YouTube est une plateforme vers laquelle on se tourne rarement à la recherche de films, bien qu'il soit facile d'en trouver beaucoup qui se trouvent dans des situations particulières. Soit ils se sont glissés de manière fugace et illégale, en attendant que leurs propriétaires légitimes les réclament, soit ils ont depuis longtemps fait leur temps et se trouvent maintenant dans le purgatoire du domaine public. Ou bien ils sont arrivés là parce que leur statut légal est un charabia, comme l'adaptation des Quatre Fantastiques de Roger Corman.
Dans une situation comparable, on trouve L'Apôtre (O Apóstolo en VO), un excellent et unique film d'animation en stop motion espagnol écrit et réalisé par Fernando Cortizo. L'animateur en a tellement eu assez d'attendre le règlement des dettes financières du film qu'il l'a téléchargé en haute définition sur YouTube, où il peut être apprécié en excellente qualité pour le moment. Dans la description de la vidéo, vous trouverez également des moyens de contribuer à la couverture des pertes et des informations intéressantes sur la façon dont le film a été conçu et tourné.
Le film est né en 2012 comme la production en stop-motion la plus ambitieuse de l'histoire de l'Espagne, avec un budget de 5 millions d'euros. Il a reçu d'innombrables récompenses dans des festivals du monde entier et a notamment été le premier film d'animation à entrer dans les sections officielles de festivals aussi prestigieux que ceux de Malaga et de Moscou. Malheureusement, le box-office n'a pas suivi, et pour son premier week-end, il n'a rapporté qu'une maigre somme : 13 000 euros.
Dès le début, Cortizo a dénoncé sur les réseaux sociaux la mauvaise distribution du film. Selon le réalisateur, la société chargée de distribuer 80 copies du film dans les cinémas à l'occasion d'Halloween, Aquelarre, a rompu unilatéralement sa part du contrat et n'a distribué que 25 copies, affirmant que les grandes chaînes de cinéma avaient rejeté le film. Aquelarre a donné de nombreuses raisons pour cette réduction à l'époque : d'une part, c'était un mauvais week-end, avec la sortie de Skyfall et Sinister, et le récent succès de The Impossible qui occupait encore de nombreuses salles. D'autre part, toutes les copies réalisées par la société de production étaient numériques, sans possibilité de distribution en 35 mm.

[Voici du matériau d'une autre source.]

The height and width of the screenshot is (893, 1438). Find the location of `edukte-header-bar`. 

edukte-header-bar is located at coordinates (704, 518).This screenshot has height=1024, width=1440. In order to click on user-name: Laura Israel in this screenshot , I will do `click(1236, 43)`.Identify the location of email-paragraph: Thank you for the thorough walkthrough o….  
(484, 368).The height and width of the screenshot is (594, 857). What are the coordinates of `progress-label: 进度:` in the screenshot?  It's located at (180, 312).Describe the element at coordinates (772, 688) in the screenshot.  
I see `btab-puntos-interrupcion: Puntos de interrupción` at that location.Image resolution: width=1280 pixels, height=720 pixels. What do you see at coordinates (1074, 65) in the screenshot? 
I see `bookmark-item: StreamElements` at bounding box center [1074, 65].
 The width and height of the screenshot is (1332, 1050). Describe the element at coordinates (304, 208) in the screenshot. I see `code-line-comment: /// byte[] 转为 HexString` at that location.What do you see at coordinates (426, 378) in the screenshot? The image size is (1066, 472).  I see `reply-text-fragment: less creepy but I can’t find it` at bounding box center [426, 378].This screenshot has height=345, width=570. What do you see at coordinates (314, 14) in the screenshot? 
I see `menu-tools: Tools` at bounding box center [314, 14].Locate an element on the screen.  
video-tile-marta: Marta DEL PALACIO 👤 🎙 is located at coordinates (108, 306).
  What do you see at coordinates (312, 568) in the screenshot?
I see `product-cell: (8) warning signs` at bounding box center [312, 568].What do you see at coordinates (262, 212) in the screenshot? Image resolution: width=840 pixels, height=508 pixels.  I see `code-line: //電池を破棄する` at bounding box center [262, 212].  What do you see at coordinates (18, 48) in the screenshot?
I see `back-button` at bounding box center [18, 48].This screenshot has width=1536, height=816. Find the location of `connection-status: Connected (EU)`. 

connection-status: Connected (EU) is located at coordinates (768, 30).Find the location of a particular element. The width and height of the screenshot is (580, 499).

À l'époque, il y avait toutes sortes d'accusations entre la société de production et le distributeur. Selon ce que Cortizo a déclaré à Fotogramas à l'époque, "il y avait des cinémas qui programmaient le film pendant la semaine et quand le week-end arrivait, ils le retiraient des projections. D'autres le faisaient en une seule séance hebdomadaire, ou en matinée", ce qui amène le réalisateur à échafauder certaines théories à la limite du complot, puisque selon Cortizo, le film n'appartient pas à une grande société de production. Cependant, il reconnaît le problème du format et accuse Aquelarre que le succès à Malaga a multiplié les attentes et le potentiel d'une distribution qui était trop grande pour elle.
Absolument, ça vaut le coup, quelles que soient ses recettes au box-office. Le film est une parabole sinistre et macabre qui joue avec les mythes du folklore galicien, en particulier la Santa Compaña, mais l'épice avec une intrigue de vol rural et la saupoudre de traces d'horreur populaire (avant que le terme ne devienne à la mode). Sur le plan technique, c'est aussi un régal, avec des images fixes ambitieuses et des décors et des personnages absolument merveilleux.
Le film suit les aventures d'un voleur récemment échappé de prison qui fait un détour par un village isolé de Galice à la recherche d'un butin volé des années auparavant. Mais lorsqu'il arrive à l'endroit où il pense que se trouvent les précieux bijoux, il se rend compte que le village cache plus d'un secret : bien qu'il fasse théoriquement partie du Camino de Santiago, les habitants et, surtout, un mystérieux prêtre, tentent de le retenir dans la région.
Par sa qualité extraordinaire, son caractère relativement inhabituel en Espagne, où chaque production animée doit être célébrée comme un miracle, et son incursion intelligente dans le folklore local, L'Apôtre est un must pour tout amateur de fantastique à appellation d'origine. Mais dans son état actuel, gratuit sur une plateforme qui ne nécessite pas d'abonnement, il semble être le plan parfait pour une nuit de Meigas (des fées de la Galice) et de spectres.
Cet article a été écrit en collaboration avec nos collègues de Xataka.